А время похоже на колбасу: давнее — на копченую, не очень — на вареную. Оно или она лежит в магазине в холодильном прилавке, под стеклом, и на нем или на ней — ценники. А в нем или в ней — "Роман-газета" с мыслями и вариантами, детство лба и живота, чемодан или футляр, и он сам. На время-колбасу смотрят покупатели, им выдали зарплату и они прицениваются, уносят, режут ножами, едят.
Но что она сказала? Что-то о глянцевых журналах? Может не точно о них или из них, но смысл ясен. Тут же, рядом со временем-колбасой лежит и то, что из глянца, в замороженных кучах. Внутри куч кружева, похожие на те, что на животе, и улыбки адмиралов. Все вместе и на месте. Но что он делает здесь, зачем он здесь нужен? А ее за язык кто тянул? Сказано не ему, тогда зачем он здесь и слышит это?
Взлетела вверх "Роман-газета" и по свистящей дуге устремилась вниз, и влепилась, въехала в лицо той, что с правильным животом. Молча, без "иээххх"", а он почувствовал или представил, как ее лицо проникает в бумагу. Жжение от удара и она не согласна, но понимает, за что. А носу, наверное, больнее всего? Главное — "Роман-газета" не сложилась и не загнулась в полете, а всей плоскостью легла на лицо. Классика!
Да он совсем сбрендил — или он в бреду, или бред в нем. Ее лицо проникло в бумагу, как в снег. Когда-то, давным-давно, ему хотелось встретиться с ней — случайно, зимним днем или вечером, улыбнуться, повалить в сугроб — негрубо, осторожно, и ткнуть лицом в снег.
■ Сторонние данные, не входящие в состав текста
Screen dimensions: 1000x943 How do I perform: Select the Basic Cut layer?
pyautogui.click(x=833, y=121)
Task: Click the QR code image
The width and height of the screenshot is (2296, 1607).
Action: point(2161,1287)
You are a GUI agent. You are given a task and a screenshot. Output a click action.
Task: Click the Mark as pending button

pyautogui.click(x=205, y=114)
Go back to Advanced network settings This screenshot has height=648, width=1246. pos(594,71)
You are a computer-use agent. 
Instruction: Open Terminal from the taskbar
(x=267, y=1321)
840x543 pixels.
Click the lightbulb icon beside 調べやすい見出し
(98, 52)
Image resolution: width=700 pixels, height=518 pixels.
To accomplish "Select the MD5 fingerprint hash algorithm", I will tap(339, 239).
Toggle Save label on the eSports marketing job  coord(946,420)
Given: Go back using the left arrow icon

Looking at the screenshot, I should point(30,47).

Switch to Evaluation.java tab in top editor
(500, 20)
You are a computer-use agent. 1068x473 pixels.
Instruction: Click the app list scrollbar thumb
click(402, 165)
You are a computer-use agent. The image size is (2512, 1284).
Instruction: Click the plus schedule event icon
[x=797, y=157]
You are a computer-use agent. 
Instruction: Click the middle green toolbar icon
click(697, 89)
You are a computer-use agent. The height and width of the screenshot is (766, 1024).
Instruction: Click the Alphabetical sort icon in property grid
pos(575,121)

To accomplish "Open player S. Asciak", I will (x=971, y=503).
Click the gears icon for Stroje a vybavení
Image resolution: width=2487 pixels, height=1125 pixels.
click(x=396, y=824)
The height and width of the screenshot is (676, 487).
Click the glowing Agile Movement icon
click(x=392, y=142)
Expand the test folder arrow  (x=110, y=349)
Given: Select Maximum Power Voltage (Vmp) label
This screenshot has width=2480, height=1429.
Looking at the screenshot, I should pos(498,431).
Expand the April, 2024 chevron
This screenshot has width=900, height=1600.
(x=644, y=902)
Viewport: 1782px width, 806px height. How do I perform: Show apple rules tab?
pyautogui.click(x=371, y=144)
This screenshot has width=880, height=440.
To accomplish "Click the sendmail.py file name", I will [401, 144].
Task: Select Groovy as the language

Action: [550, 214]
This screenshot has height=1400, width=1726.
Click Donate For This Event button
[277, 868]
И еще напихать за шиворот, а потом отпустить и, похлопав по спине, спокойно сказать между визгами: "Беги домой, трусы промочишь". Опять кружева!
Затем он стал говорить, не помня слов, но зная смысл, и все так складно и почти страстно, что смешно, и сознавая, что не нужно. О чем он говорит? На что отвечает? Хорошо бы запомнить, но нет — он точно знает, что невозможно. Почему? Ответ рядом, здесь, сейчас…
И он проснулся… так это был сон? Ну, конечно же, сон. Просыпаясь, он уже знал это, понимал, подозревал. Темно, а за окном фонарь и минус двадцать, и быстрые острые шаги по мерзлому снегу. Одинокие — и поэтому хорошо слышные, женские — и поэтому громко скрипящие, из света во тьму — потому что фонарь.
А журналы? О глянцевом днем ему рассказывал приятель. Он плохо видит, но очков не носит, и хорошо различает лишь крупные буквы. Например, в названиях журналов, в киоске.